View from Washington: US exceptionalism is dead

A facile way to frame the future of American foreign policy is to set up two scenarios as a binary choice. If Donald Trump returns to the White House, the United States becomes isolationist. If Joe Biden wins reelection, the US remains broadly internationalist.

That framing neglects a change that may be less obvious but more consequential for other countries, a shift that will keep playing out no matter who wins in November: For the first time in its two-and-a-half centuries, the US will stop looking at the world through the lens of its own exceptionalism, and behave as just another Great Power using its awe-inspiring might to serve a narrow self-interest, writes Andreas Kluth, a Bloomberg opinion columnist.

The old notion that America is exceptional was there from the start. It inspired John Winthrop, as governor of the Massachusetts Bay Colony in 1630, to speak of a “city on a hill” and Ronald Reagan in 1980 to turn the same phrase into a “shining city upon a hill.”

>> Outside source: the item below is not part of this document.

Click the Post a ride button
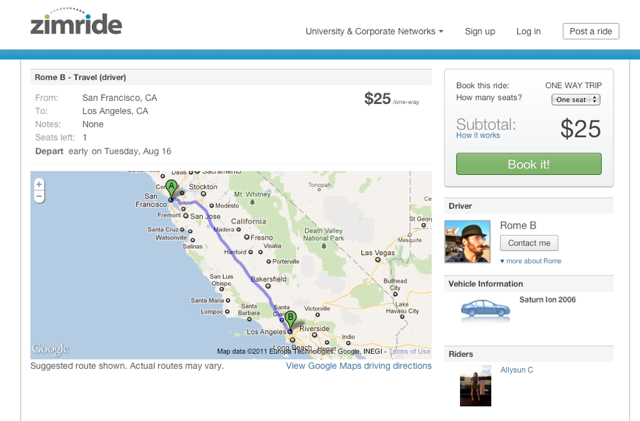 (x=590, y=31)
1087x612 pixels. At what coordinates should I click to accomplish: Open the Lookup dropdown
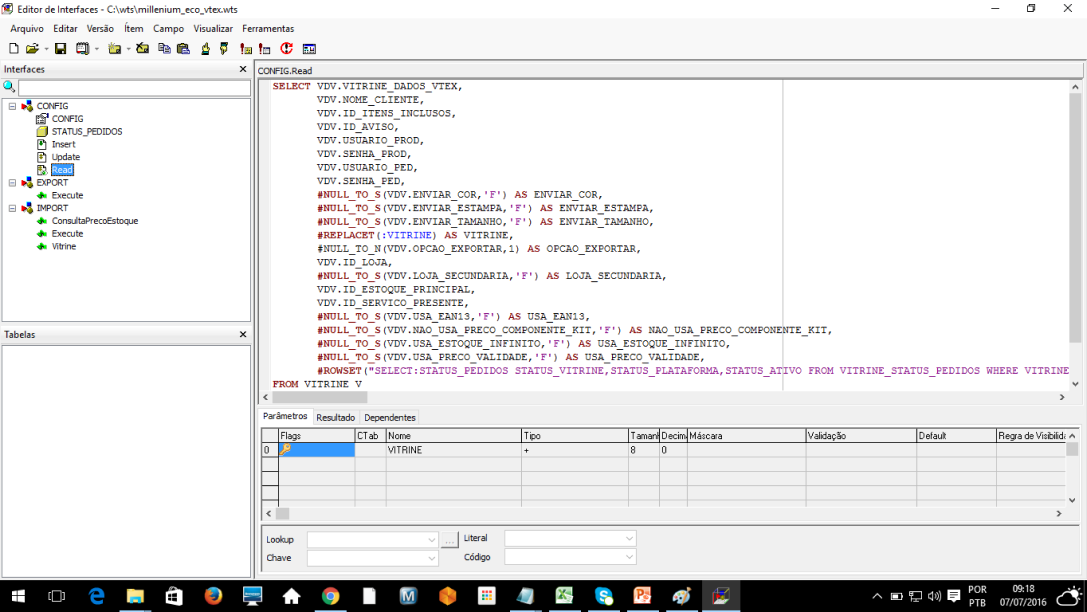[x=431, y=539]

This shared sense of exceptionalism was also the common factor in the country’s two otherwise contradictory foreign-policy traditions, as Henry Kissinger pointed out in 1994, at a moment of unipolar American primacy. Isolationists saw the US as perfecting its democracy at home and shining its light as a “beacon” to the rest of humanity but otherwise leaving the world alone. Internationalists understood exceptionalism as an obligation to spread American values around the world as “crusaders” or “missionaries.”

After World War II, an internationalist and quasi-messianic US built and policed a new world order, at least in much of the non-communist or “free” world. Good. In time, American confidence became hubris, as when George W. Bush proclaimed in 2002 that “today, humanity holds in its hands the opportunity to further freedom’s triumph,” and promised that “the United States welcomes our responsibility to lead in this great mission.” A few months later, he gave orders for a misguided and disastrous war in Iraq.

The eschatology of American democracy first became dubious during the first Trump term, especially with the attack on the Capitol on Jan. 6, 2021. If the country had subsequently rallied in defense of its republican ideals — during the congressional hearings on 1/6, for example — the next chapter could have reaffirmed the narrative of perennial self-correction. That didn’t happen.

Instead, the Big Lie (that the last election was “stolen” from Trump) lives on, alongside other conspiracy theories. Preparations are underway to use a second Trump turn to weaponize the Justice Department against political enemies, even as Trump’s minions pretend that this has already happened under Biden. The neutrality of more than one Supreme Court justice is in doubt. Left and right alike, for different reasons, fear that the rule of right is yielding to a rule of might, and are losing faith in America’s elections, institutions and exceptional virtue. The film that captures the mood this year is Civil War, a haunting tale of Americans killing one another for no fathomable reason.

The outside world is paying incredibly close attention. Foreigners certainly no longer see the US as a beacon of republicanism. Nor would they, whether allies or adversaries, tolerate any more American crusading. The Pew Research Center surveyed people in 34 countries, and found that an average of 69% had no confidence in Trump doing the right thing in world affairs; a still unflattering plurality of 46% said the same about Biden.

What arguably matters even more is what Americans believe nowadays. I doubt many beyond the capital’s Beltway would still subscribe to a phrase that former secretary of state Madeleine Albright coined and many Republicans and Democrats subsequently adopted, which sees America as the “indispensable” nation. Exceptionalism in its old form is dead, and with it notions about an American role as either beacon or crusader.

What will replace it? The new approach to world affairs would resemble the one Kissinger studied as a scholar and tried to practice as America’s top diplomat. It leaves less space for idealism and more for realism, places less emphasis on values and more on interests. It’s neither inherently good nor self-evidently bad, just very different in outcome for almost every other country.

Some students of American statecraft will mourn this shift. Others, irate about the hypocrisy that often accompanied both the beacon and the crusader personas, will shrug and say good riddance. In a sense, the world, inside America and beyond, is merely reverting to the historical norm, in which values mattered less and power more. America’s friends and foes alike should be aware.